→ **GIVEN PASSAGE**
What ‘fair trade’ was originally about: The Haslemere Declaration of 1968

 

Andrea Franc
University of Basel
 

When thinking about today’s phenomenon of ‘fair trade’, it immediately brings to mind coffee with the ‘fair trade’ tag, nowadays seemingly found in just about every supermarket. But if we go back to fair trade’s origins in 1968, these same coffee smallholders were nowhere to be found in the burgeoning movement’s founding document, the Haslemere Declaration. So how did we get to where we are today?

The 1968 Haslemere Declaration and the Origins of ‘Fair Trade’

Published by a group of British activists in April 1968, the declaration was quite politically focused. It instead called on the West to abolish all tariffs and quotas and finally adhere to its own rules of ‘fair trade’ as laid down in the 1947 General Agreement on Tariffs and Trade (GATT; since 1995, the World Trade Organization, WTO). So then what did these activists mean by ‘fair trade’? In the 1968 declaration, this loose organization of academics, journalists and employees of British charities situated ‘fair trade’ in the context of Britain’s international trade policy:

In the next three years, Britain should make a unilateral start to the reduction of tariffs, subsidies and other trade restrictions. It should make sure that, in the next round of GATT negotiations on trade restrictions, the problems of developing countries receive a priority on the agenda, and that at it [sic!] other countries are asked to follow Britain’s example.[1]

In other words, ‘fair trade’ meant that not only should ‘rich countries’ like Britain allow producers in third-world countries to sell their agricultural commodities freely in Europe; they should also support poorer countries in their goal to become industrialized and compete with the West on a ‘fair’ basis. Seen from today’s perspective, what’s surprising about the Haslemere Declaration is that the term ‘fair trade’ was used specifically within the context of the GATT. The declaration called for the industrialization of the South and for the UK and the West to open their markets to the South; it was highly critical of the UK joining the European Common Market and called for the West to abolish all kinds of agricultural subsidies. And yet the fair-trade labels on coffee, cocoa, bananas, and sugar are a legacy of the Haslemere group.

How this happened is a bit convoluted. None of the members of the Haslemere group, for example, were directly associated with the commercially registered fair-trade label implemented since the 1990s.

Here’s how the Haslemere group left their imprint on today’s fair trade label. One of the authors of the Haslemere Declaration was the agricultural economist Jonathan Power, later known as a journalist and human rights activist. Others went on to become professors at the London School of Economics or at Oxford. From the outset, they were activist academics and, therefore, different from the professional staff of modern NGOs. However, these activist academics managed to push British charities towards more political campaigning in general and particularly against the Common Market.

→ **TASK OBJECTIVE**
Condense the paragraph of the Haslemere Declaration article that begins "Here’s how the Haslemere group" into a short bulleted list that keeps its main facts.

→ **INFORMATION SUPPLIED**
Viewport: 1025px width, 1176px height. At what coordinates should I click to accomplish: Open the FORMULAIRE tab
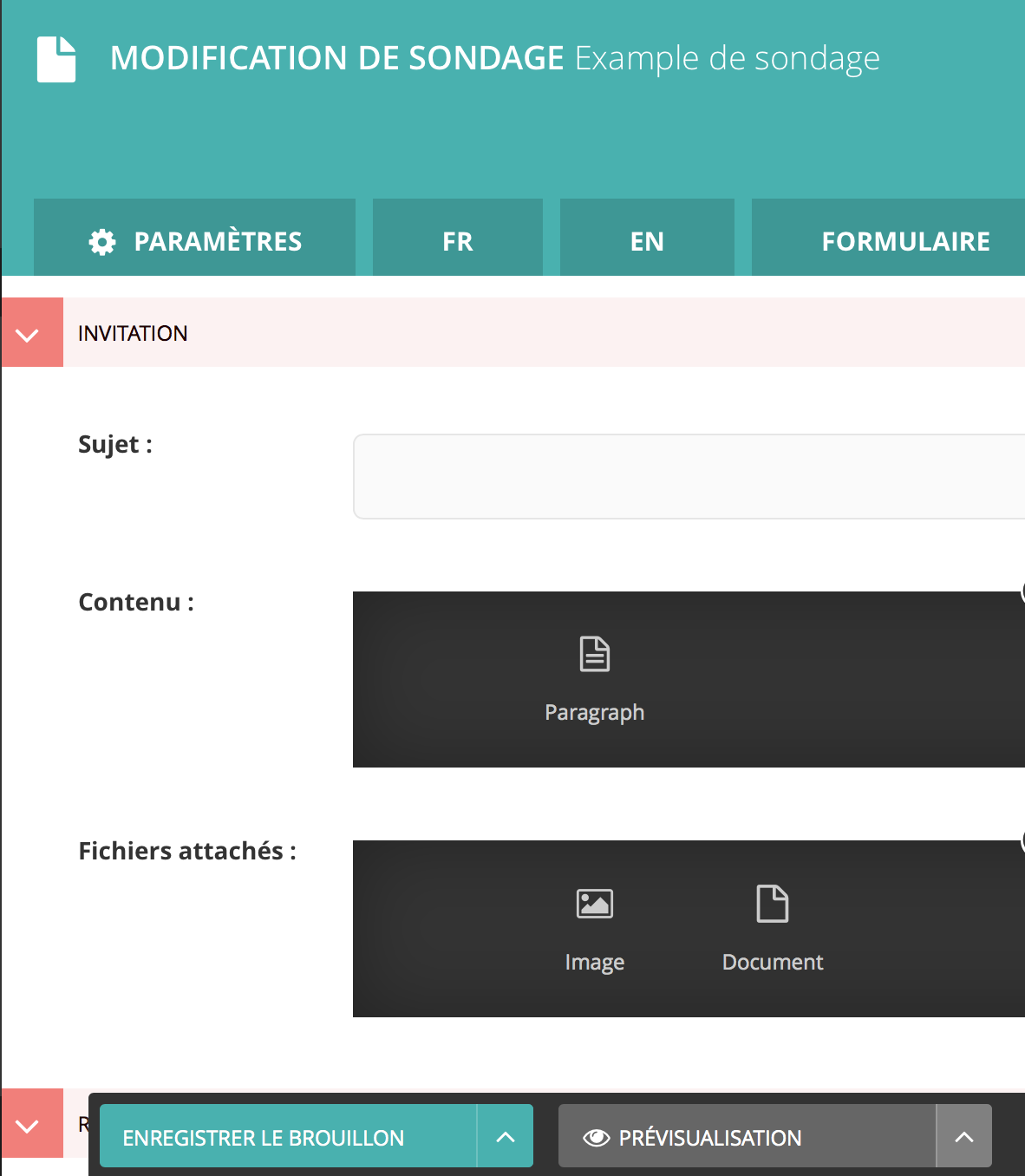pos(904,241)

→ **RESPONSE TO THE TASK**
- The paragraph explains how the Haslemere group left its mark on today's fair trade label.
- Jonathan Power, an agricultural economist later known as a journalist and human rights activist, was one of the declaration's authors.
- Other authors went on to become professors at the London School of Economics or at Oxford.
- From the start, they were activist academics, unlike the professional staff of modern NGOs.
- They pushed British charities toward more political campaigning, particularly against the Common Market.